Cinéma(ra)t(h)on : J-87
Cinématon 1891-1921 (1998) de Gérard Courant
Loïc Brébant Cinématon n° 1897
Ayant désormais dépassé les 1900 films, je peux désormais l'affirmer : les séries que j'aime le moins dans Cinématon sont celles que le cinéaste a tournées à la chaîne le temps d'une soirée ou d'un événement quelconque. Il peut, bien entendu, y avoir de très beaux portraits dans le lot mais, généralement, je me lasse assez vite du décor unique, des visages interchangeables qui défilent devant la caméra et des modèles n'ayant pas préparé leurs Cinématons et qui ne font, la plupart du temps, rien.
L'étape du jour nous a malheureusement réservé deux soirées parisiennes sans grande originalité. La première, celle du 5 juin 1998 nous a quand même permis de découvrir les visages du grand Yves Frémion (n°1891), auteur de livres remarquables (sur les « Provos » hollandais ou encore ces séries noires écrites sous le pseudonyme de Colonel Durruti) et celui de l'auteur de BD Mézières (n°1894) qui s'exerce pour l'occasion à la pantomime.
La deuxième soirée aura lieu le 10 juin et se révélera encore plus terne. Assis sur un canapé marron et devant un mur jaune, aucun des modèles filmés ne parviendra réellement à tirer son épingle du jeu même si l'artiste vidéo Sabina Ott (n°1905) tente d'aguicher la caméra avec de nombreux clins d’œil et une bouche simulant des baisers et si l'artiste Johaness Zits (n°1907) ôte son t-shirt et offre des attitudes très maniérées aux spectateurs.
Entre ces deux « séquences », on trouvera néanmoins le Cinématon le plus réussi de l'étape : celui du journaliste Loïc Brébant (n°1897) puisque son portrait a été tourné...sur l'autoroute A 12 ! J'avoue ignorer comment a pu être réalisé ce film. Notre homme se trouve à l'arrière d'un véhicule mais on ne voit pas de pare-brise derrière lui1, juste le flot ininterrompu des automobiles. L'effet produit est très curieux et assez fascinant (on imagine presque une surimpression sauf que le passage sous un tunnel nous prouve la véracité de la scène).

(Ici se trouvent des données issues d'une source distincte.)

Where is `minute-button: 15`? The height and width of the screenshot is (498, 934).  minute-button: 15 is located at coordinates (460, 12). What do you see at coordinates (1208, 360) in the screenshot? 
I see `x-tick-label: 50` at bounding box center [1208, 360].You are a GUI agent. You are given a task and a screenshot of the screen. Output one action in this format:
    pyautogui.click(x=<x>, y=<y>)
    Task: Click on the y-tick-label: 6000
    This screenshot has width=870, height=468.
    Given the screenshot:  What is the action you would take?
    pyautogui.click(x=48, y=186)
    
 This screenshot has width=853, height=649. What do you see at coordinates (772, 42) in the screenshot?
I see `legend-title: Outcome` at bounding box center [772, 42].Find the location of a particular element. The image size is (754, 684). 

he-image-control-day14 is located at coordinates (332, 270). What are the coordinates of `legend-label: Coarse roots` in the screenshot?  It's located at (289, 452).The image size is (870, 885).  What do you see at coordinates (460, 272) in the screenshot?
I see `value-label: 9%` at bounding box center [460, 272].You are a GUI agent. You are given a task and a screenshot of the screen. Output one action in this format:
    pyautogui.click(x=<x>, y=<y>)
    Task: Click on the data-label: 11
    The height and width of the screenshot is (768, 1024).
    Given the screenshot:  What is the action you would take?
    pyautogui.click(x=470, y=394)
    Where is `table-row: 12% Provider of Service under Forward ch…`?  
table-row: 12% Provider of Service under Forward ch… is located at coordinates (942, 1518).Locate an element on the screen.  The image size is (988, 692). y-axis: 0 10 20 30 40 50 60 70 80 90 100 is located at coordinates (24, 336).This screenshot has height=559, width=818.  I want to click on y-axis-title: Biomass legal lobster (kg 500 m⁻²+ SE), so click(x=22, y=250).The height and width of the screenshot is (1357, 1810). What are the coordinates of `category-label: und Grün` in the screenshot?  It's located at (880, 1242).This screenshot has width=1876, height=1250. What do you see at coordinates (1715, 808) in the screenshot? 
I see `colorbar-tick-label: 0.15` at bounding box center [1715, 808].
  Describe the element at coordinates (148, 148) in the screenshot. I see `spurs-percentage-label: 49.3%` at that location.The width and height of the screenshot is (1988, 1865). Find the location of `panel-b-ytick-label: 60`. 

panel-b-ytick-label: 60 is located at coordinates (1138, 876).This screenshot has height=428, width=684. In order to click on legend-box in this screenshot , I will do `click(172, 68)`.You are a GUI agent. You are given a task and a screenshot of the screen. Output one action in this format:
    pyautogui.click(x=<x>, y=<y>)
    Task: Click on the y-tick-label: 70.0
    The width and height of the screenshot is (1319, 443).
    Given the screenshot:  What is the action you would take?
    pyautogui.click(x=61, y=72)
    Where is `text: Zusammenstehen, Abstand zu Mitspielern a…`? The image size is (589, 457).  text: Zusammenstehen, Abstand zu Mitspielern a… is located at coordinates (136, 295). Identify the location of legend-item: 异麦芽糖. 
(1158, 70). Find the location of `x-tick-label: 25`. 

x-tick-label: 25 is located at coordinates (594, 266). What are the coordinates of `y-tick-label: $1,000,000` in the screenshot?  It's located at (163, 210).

Pas de grosses surprises pour la fin de notre étape mais quelques portraits plaisants. L'écrivain et éditeur Pierre Chalmin (n°1915) se fait filmer de profil et tire sur sa cigarette. Le critique d'art russe Vladimir Perts (n°1918) procède d'une manière déjà-vue (se faire filmer de dos, puis de profil -le droit-, de face pour terminer par le profil gauche) mais avec un bon « timing ». Quant au cinéaste et critique Jean Breschand (n°1919), il reste de marbre et parvient à imposer une stature impressionnante grâce à son abondante chevelure et à la lumière de septembre qui sculpte son visage.
Autre classique de Cinématon : la présentation d'objets à la caméra. Cette fois, c'est l'auteur et dessinateur Yann Rudler (n°1917) qui s'y colle en montrant des figurines de Tintin et diverses bandes dessinées.
Fin 98, Gérard Courant se rend à Bruxelles, probablement parce qu'il y tourne Le journal de Joseph M. Ce séjour débute avec le joli portrait de la jeune Nèle Pigeon (n°1720), fille de la cinéaste Mara Pigeon ; qui, pour l'occasion, essaye toute sorte de chapeaux avec un beau sourire.
Et c'est sur cette note de bonne humeur que se termine notre étape du jour.
1 Dans des cas comme celui-ci, il faut toujours faire confiance à l'intuition féminine puisqu'en posant la question à Estelle, elle a tout de suite deviné qu'il s'agissait de l'arrière d'un car, ce qui paraît évident rétrospectivement (peut-être un camping-car, éventuellement).